> [WHAT THE TASK ASKS]: Rewrite the records from the line containing "Toggle set slot 1 on MB-7 card" through the line containing "point(1049,171)", putting "Account" in place of "Merchant" and keeping everything else the same.

** start **

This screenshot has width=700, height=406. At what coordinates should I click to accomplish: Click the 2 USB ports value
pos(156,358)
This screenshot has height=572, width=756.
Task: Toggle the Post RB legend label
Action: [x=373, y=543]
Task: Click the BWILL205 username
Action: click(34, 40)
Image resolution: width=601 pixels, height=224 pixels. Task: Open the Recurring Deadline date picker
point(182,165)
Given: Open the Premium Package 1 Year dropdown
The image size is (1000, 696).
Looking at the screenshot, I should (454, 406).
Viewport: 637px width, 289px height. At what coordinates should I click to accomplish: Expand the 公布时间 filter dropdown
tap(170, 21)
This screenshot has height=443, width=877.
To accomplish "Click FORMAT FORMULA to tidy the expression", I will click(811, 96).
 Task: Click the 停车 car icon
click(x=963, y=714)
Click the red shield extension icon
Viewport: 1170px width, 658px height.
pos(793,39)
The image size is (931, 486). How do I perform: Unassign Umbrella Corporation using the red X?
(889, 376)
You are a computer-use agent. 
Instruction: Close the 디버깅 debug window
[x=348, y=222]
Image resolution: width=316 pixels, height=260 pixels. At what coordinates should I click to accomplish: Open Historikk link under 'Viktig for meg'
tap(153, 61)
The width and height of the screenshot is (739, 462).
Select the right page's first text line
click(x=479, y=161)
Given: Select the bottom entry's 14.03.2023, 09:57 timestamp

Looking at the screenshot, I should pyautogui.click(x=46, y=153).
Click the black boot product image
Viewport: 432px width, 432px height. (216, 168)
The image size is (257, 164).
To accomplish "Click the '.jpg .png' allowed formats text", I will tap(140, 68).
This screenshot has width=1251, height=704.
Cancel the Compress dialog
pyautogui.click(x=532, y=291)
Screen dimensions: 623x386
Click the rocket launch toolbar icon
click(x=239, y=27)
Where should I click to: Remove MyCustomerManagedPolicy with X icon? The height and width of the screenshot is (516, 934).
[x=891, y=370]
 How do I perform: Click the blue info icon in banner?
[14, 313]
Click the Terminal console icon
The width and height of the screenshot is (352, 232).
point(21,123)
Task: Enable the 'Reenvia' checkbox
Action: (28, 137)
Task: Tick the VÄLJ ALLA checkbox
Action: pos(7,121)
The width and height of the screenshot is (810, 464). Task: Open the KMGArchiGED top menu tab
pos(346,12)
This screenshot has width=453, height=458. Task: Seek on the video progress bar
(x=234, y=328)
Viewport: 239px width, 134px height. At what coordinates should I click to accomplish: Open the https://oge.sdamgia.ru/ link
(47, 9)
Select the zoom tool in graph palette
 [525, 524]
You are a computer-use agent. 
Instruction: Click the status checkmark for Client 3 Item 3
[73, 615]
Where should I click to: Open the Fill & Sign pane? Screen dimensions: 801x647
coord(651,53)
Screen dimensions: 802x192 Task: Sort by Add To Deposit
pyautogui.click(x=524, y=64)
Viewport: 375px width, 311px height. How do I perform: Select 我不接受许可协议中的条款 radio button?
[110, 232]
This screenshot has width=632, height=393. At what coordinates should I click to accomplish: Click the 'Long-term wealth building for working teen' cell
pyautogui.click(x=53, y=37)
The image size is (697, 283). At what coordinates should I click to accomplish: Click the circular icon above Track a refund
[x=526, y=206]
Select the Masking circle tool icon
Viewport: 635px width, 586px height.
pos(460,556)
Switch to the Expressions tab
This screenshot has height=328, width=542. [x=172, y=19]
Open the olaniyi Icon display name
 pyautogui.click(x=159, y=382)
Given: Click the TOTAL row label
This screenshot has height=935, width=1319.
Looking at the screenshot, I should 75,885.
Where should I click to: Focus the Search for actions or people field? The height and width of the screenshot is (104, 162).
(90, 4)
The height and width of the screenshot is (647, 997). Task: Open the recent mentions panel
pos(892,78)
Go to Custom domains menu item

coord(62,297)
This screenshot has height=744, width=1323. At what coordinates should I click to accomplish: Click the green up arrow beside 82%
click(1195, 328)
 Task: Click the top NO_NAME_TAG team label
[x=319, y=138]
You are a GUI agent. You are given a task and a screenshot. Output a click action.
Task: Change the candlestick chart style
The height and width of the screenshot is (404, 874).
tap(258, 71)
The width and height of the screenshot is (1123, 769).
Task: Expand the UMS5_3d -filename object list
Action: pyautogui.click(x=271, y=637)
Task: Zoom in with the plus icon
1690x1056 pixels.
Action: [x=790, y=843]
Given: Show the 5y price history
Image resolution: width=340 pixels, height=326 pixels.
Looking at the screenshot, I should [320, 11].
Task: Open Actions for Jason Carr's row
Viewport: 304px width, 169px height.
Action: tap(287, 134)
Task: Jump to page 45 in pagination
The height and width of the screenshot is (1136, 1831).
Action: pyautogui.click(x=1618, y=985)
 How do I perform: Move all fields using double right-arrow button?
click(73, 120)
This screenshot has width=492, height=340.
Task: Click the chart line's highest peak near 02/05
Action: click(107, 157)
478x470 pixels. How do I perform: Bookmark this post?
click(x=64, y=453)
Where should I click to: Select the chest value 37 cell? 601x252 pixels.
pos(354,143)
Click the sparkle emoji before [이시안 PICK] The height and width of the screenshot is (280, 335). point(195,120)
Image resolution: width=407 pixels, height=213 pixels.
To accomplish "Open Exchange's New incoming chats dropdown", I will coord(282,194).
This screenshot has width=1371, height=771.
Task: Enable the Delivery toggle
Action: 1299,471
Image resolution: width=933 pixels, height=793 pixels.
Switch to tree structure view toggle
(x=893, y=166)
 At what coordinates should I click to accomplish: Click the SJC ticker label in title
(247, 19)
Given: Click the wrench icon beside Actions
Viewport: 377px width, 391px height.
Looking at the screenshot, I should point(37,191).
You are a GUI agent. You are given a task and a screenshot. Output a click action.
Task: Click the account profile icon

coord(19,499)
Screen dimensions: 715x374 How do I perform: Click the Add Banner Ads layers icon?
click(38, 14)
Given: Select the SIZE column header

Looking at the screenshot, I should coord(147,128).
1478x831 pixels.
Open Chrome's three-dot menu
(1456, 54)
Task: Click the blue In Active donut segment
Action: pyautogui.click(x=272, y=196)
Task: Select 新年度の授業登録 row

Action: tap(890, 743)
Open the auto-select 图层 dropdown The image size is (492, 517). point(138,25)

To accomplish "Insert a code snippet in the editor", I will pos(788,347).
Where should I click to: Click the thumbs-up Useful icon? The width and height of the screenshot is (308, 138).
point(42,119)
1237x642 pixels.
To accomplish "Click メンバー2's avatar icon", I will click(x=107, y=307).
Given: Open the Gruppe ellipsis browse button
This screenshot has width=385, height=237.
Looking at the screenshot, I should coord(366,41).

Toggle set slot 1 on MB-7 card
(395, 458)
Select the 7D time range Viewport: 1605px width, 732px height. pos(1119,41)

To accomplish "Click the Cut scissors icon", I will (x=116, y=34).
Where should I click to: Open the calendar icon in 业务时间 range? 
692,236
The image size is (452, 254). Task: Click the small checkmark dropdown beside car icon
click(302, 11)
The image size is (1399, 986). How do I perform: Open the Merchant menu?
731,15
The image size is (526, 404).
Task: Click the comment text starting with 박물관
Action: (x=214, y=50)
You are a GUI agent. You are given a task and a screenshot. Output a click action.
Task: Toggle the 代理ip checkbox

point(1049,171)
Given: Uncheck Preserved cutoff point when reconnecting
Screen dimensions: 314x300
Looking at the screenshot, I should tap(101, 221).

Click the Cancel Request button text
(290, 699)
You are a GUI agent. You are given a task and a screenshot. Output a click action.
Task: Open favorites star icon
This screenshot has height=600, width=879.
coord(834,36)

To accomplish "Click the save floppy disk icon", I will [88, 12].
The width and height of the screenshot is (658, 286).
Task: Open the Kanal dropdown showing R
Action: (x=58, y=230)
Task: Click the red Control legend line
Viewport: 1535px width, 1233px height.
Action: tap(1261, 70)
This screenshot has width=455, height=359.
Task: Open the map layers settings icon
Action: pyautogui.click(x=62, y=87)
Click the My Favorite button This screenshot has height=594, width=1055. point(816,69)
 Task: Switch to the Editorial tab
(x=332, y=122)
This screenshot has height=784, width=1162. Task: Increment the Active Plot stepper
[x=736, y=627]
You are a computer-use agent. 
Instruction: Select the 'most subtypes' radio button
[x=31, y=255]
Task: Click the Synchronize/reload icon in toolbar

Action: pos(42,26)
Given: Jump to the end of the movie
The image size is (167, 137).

** end **

> [THE REPLY]:
Toggle set slot 1 on MB-7 card
(395, 458)
Select the 7D time range Viewport: 1605px width, 732px height. pos(1119,41)

To accomplish "Click the Cut scissors icon", I will (x=116, y=34).
Where should I click to: Open the calendar icon in 业务时间 range? 
692,236
The image size is (452, 254). Task: Click the small checkmark dropdown beside car icon
click(302, 11)
The image size is (1399, 986). How do I perform: Open the Account menu?
731,15
The image size is (526, 404).
Task: Click the comment text starting with 박물관
Action: (x=214, y=50)
You are a GUI agent. You are given a task and a screenshot. Output a click action.
Task: Toggle the 代理ip checkbox

point(1049,171)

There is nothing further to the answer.